Charlie stirred grumpily. His long lashes fluttered open, and he squinted, frowning at her. He tried to roll over and ignore her.
But she persisted. She wanted him to know he was in a new place, but that he was safe and that she was there with him. Finally she roused him enough to lead him into the bathroom.
“We’re in Florida,” she told him, “with a man named Mr. Hawkshaw.”
“I don’t care,” Charlie grumbled.
“I want you to understand. We’re in Florida. With Mr. Hawkshaw. What did I just say?”
“Florida,” Charlie muttered. “Mr. Shocklaw.”
“Hawkshaw,” she repeated, taking him back to the bedroom. “There’s your bed. The bathroom’s right over there. I’ll leave the light on in case you have to get up.”
The boy climbed back into bed and struggled, frowning, to get between the sheets.

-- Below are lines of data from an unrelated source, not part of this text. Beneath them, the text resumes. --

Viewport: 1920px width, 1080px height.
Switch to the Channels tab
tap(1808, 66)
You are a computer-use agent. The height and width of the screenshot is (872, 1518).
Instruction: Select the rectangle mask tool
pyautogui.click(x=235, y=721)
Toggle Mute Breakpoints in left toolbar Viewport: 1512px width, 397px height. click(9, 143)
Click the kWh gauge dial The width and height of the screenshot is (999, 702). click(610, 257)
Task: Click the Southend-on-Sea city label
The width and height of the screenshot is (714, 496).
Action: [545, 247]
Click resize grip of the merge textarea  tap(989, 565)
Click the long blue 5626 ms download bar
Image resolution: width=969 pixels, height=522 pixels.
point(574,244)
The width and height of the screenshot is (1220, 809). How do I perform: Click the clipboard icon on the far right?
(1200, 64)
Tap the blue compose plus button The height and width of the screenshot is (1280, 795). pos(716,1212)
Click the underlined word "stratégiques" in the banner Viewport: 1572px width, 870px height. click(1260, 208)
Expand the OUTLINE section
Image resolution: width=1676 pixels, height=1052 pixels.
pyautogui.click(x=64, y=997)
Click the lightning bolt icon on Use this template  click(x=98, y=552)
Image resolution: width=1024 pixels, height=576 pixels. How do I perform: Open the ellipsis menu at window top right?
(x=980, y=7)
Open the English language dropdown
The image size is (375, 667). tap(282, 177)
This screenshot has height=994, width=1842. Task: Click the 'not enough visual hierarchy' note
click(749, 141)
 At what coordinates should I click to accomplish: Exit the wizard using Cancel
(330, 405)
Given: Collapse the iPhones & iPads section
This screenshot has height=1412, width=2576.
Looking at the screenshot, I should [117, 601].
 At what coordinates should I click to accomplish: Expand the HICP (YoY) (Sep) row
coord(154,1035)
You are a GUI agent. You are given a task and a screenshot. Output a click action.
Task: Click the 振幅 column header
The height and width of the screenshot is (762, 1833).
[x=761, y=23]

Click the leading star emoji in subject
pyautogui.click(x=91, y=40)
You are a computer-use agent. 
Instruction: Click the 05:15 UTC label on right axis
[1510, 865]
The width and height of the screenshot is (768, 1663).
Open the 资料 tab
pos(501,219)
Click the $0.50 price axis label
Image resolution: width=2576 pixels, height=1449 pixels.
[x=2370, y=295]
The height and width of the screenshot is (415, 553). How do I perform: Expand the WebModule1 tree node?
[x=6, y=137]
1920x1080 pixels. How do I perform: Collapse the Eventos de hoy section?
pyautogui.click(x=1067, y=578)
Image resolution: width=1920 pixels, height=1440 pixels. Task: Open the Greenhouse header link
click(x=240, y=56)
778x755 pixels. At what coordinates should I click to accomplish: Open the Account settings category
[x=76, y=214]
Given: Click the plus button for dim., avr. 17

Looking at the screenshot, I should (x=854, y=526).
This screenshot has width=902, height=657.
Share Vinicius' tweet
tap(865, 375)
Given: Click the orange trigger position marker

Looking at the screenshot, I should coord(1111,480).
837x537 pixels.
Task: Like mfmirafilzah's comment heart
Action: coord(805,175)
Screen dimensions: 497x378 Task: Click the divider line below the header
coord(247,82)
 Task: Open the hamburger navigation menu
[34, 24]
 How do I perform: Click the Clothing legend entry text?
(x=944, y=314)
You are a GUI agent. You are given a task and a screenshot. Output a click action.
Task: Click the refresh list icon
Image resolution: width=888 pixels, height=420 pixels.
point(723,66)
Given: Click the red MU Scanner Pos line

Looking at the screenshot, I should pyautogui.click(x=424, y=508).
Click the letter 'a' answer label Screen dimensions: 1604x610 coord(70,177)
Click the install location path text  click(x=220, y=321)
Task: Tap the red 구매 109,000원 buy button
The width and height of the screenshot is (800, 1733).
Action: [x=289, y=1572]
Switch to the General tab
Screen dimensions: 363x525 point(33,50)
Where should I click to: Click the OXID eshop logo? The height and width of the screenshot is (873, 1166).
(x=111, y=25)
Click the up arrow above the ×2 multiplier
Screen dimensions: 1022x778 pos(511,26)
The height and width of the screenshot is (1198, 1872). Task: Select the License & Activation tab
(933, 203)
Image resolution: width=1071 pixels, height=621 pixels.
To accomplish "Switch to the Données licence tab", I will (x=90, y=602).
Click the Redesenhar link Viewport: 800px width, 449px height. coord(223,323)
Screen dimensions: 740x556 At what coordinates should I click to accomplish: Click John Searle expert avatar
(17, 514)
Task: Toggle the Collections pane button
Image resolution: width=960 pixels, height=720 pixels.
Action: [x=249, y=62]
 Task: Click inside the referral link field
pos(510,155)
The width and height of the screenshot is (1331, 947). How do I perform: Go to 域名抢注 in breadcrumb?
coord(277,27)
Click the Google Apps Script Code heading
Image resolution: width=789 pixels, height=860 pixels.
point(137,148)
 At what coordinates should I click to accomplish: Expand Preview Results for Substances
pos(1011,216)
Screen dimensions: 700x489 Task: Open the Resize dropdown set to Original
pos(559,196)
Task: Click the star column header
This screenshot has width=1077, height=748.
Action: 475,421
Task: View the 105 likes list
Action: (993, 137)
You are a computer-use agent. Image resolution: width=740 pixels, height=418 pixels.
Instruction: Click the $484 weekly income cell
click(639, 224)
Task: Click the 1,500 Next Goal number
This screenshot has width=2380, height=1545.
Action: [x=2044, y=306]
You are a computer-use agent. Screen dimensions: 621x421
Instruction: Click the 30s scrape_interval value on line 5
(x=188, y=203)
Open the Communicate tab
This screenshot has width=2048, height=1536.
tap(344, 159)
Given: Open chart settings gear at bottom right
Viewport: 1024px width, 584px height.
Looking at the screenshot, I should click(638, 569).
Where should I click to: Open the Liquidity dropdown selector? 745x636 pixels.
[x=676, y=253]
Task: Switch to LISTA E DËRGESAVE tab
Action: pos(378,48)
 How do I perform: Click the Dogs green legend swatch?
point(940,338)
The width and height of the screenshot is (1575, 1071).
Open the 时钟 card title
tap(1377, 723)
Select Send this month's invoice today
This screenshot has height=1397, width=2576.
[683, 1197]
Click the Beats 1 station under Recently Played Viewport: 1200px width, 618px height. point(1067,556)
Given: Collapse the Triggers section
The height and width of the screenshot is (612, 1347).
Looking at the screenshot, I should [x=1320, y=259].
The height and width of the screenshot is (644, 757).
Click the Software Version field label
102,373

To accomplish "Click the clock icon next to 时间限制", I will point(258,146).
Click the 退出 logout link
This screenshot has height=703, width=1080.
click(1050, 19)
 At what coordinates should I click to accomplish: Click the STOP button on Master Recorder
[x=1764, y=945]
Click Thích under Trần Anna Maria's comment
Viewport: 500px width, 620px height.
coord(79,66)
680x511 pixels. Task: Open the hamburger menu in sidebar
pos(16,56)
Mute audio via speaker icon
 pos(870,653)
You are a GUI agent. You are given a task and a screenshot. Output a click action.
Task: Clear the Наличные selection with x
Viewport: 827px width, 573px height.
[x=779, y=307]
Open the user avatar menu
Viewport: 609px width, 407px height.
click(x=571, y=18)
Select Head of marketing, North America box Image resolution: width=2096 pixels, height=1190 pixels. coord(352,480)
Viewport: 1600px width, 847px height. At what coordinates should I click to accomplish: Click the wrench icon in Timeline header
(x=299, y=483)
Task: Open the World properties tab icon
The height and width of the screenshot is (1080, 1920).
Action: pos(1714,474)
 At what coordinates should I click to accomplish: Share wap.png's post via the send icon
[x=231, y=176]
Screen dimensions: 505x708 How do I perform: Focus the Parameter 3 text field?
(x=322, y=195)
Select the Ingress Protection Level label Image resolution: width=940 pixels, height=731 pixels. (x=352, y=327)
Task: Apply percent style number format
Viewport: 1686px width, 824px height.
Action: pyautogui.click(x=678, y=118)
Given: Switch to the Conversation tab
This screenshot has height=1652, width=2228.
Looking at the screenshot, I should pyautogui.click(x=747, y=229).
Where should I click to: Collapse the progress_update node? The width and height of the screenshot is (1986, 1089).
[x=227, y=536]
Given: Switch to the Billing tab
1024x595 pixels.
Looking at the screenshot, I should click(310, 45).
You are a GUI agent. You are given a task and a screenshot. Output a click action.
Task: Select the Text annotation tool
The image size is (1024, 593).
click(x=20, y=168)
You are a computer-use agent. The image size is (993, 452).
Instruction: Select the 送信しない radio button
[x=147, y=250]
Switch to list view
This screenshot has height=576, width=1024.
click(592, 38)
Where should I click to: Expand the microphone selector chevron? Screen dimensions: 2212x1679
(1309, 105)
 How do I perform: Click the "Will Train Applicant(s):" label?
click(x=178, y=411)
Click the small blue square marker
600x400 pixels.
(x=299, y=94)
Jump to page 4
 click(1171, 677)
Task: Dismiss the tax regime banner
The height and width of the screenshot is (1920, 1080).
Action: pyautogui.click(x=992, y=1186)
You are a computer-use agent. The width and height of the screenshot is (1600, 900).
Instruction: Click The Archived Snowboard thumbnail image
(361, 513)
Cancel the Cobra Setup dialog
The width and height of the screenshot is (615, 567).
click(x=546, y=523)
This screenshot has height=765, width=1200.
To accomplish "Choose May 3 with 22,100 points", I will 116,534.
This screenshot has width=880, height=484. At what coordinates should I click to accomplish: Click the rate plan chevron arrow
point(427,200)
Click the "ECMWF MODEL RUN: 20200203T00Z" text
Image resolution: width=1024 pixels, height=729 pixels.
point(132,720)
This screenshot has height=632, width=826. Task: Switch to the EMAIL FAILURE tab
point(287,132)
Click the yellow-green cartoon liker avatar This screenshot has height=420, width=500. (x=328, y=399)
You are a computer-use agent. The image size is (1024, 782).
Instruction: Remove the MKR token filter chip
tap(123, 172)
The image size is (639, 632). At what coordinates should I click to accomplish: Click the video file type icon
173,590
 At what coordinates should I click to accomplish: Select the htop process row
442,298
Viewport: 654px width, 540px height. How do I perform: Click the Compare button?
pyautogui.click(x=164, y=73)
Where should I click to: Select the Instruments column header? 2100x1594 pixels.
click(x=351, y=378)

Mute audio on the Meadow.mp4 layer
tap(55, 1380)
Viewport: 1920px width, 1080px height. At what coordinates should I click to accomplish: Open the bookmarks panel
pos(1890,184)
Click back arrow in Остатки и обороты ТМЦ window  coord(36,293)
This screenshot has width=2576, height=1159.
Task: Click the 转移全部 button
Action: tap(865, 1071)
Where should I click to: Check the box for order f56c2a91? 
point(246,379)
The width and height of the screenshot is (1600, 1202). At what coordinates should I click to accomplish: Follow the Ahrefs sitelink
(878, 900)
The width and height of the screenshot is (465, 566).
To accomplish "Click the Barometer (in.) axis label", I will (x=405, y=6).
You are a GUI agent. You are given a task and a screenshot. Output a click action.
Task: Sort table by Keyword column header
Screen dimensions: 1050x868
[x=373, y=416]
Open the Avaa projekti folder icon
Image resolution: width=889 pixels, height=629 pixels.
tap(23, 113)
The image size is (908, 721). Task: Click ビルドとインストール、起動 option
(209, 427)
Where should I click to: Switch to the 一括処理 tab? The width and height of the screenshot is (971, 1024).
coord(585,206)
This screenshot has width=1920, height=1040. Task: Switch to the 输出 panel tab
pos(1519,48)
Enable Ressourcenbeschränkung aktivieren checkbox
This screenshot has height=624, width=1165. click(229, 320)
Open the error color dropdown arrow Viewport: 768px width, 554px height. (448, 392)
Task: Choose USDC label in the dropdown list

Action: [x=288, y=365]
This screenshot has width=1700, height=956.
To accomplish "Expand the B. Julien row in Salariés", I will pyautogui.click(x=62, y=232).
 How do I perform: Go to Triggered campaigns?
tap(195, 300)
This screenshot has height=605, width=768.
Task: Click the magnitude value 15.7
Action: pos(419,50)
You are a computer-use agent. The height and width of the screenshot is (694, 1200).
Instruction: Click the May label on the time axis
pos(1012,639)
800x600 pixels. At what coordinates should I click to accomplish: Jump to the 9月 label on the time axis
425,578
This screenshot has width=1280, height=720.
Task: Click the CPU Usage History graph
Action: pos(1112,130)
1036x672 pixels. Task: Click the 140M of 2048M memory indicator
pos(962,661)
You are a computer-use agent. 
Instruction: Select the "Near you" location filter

“Do you want your pajamas?”
“No,” he yawned. “Let me sleep.”
He fell back against the pillow, his eyes already closed.
Hawkshaw came in the door, carrying their few pieces of luggage. He set them down near the doorway. The fat basset hound, Maybelline, waddled behind him, her eyes wells of sorrow over what she had suffered.
Maybelline gave sadly accusing looks to both Kate and Hawkshaw. Then huffing and straining, she managed to clamber onto Charlie’s bed. She shot the two adults another aggrieved glance, then turned around several times and, with a grunt, plopped down beside Charlie.
“I hope you don’t mind,” Kate said. “The dog always sleeps with him. He’ll feel more at home if she—”
“No problem,” Hawkshaw said, cutting her off. He turned and left, closing the door behind him as if he was glad to have a barrier between them.
Kate sighed and sat on her own bed. She stared at the shut door and suddenly felt as if she were in prison.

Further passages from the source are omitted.